Liposomal Supplements: Maximum Absorption, Optimal Health

Liposomal Supplements
.A liposome is a small bubble (vesicle) made from the same material as a membrane. Liposomes can be filled with substances such as vitamins, nutrients and even medications are used. Liposomes serve to protect and deliver these substances where they need to be, into the cell and the body!
Membranes are usually made of phospholipids, which are molecules with a head group and a tail group. The head is attracted to water and the tail, which consists of a long hydrocarbon chain, is repelled by water. Liposomes have the ability to transport water or fat-soluble substance.
Phospholipids
In nature, stable phospholipids are found in two layers of membrane composite. In the presence of water, the heads are attracted by water and form a line in the surface to the water. The tails are repelled by water. In a cell, a layer of heads are directed outside the cell, attracted by the surrounding water. Another layer of heads inside the cell, is attracted by the water inside the cell. The hydrocarbon tails of one layer form with the hydrocarbon tails of the other layer, and the combined structure forms a bilayer.
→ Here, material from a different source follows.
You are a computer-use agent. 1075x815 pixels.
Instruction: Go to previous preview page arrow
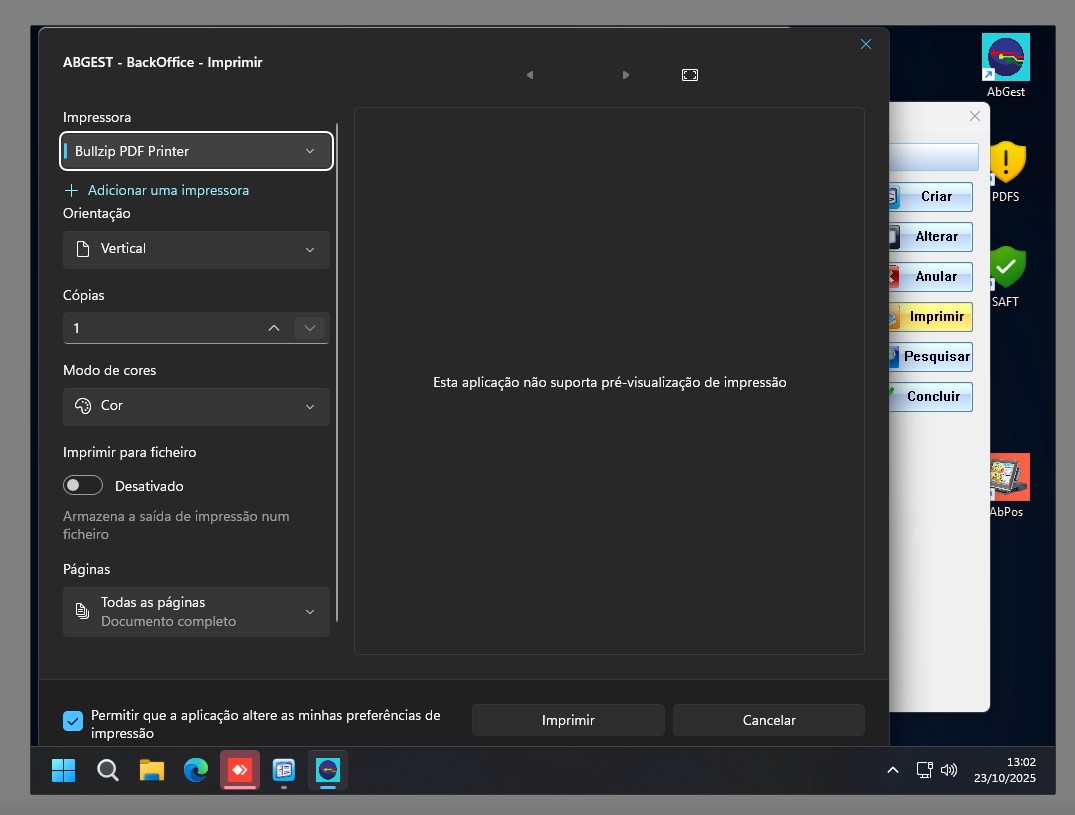pos(530,75)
When membrane phospholipids are disrupted, they can reattach to each other in small spheres, smaller than a normal cell, either as monolayers or bilayers. The bilayer structures are liposomes. The monolayer structures are micelles.
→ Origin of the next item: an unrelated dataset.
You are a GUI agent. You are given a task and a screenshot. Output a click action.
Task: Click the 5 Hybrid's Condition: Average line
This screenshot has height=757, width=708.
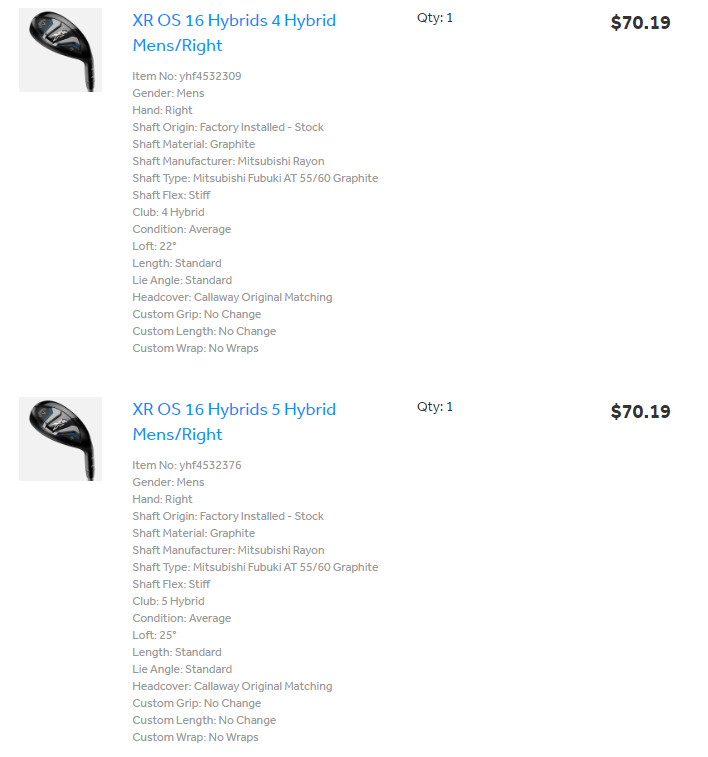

The lipids in the plasma membrane are mainly phospholipids such as phosphatidyl ethanolamine and phosphatidyl choline . Phospholipids are amphiphilic with the hydrocarbon tail of the molecule hydrophobic; and its polar head hydrophilic.
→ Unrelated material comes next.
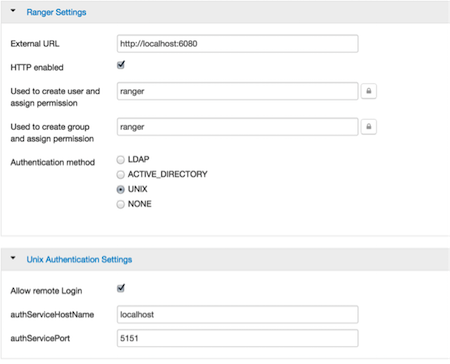450x364 pixels.
Task: Click the group creation 'ranger' input field
Action: point(238,127)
The name liposome is derived from two Greek words: 'lipos' means fat and 'Soma' means body. A liposome can be formed in a variety of sizes as uni-lamellar or multi-lamellar construction and the name refers to its structural building blocks, phospholipids and not size. In contrast, the term nanosome refers to size and was coined in the early 1990s to denote special liposomes in the low nanometer range; liposome and nanosome are not synonyms. Liposome does not necessarily lipophobiccontents, like water, although it usually does.
Long scientific research
Liposomes were first described by British hematologist Dr. Alec D FRS Bangham in 1961 (published 1964), at the Babraham Institute in Cambridge. They were discovered when Bangham and R. W. Horne tested the institute's new electron microscope by adding negative stain dryphospholipids. The similarity to the plasma lemma was obvious, and the microscope photographs served as the first real evidence for the cell membrane having a double-layered lipid structure.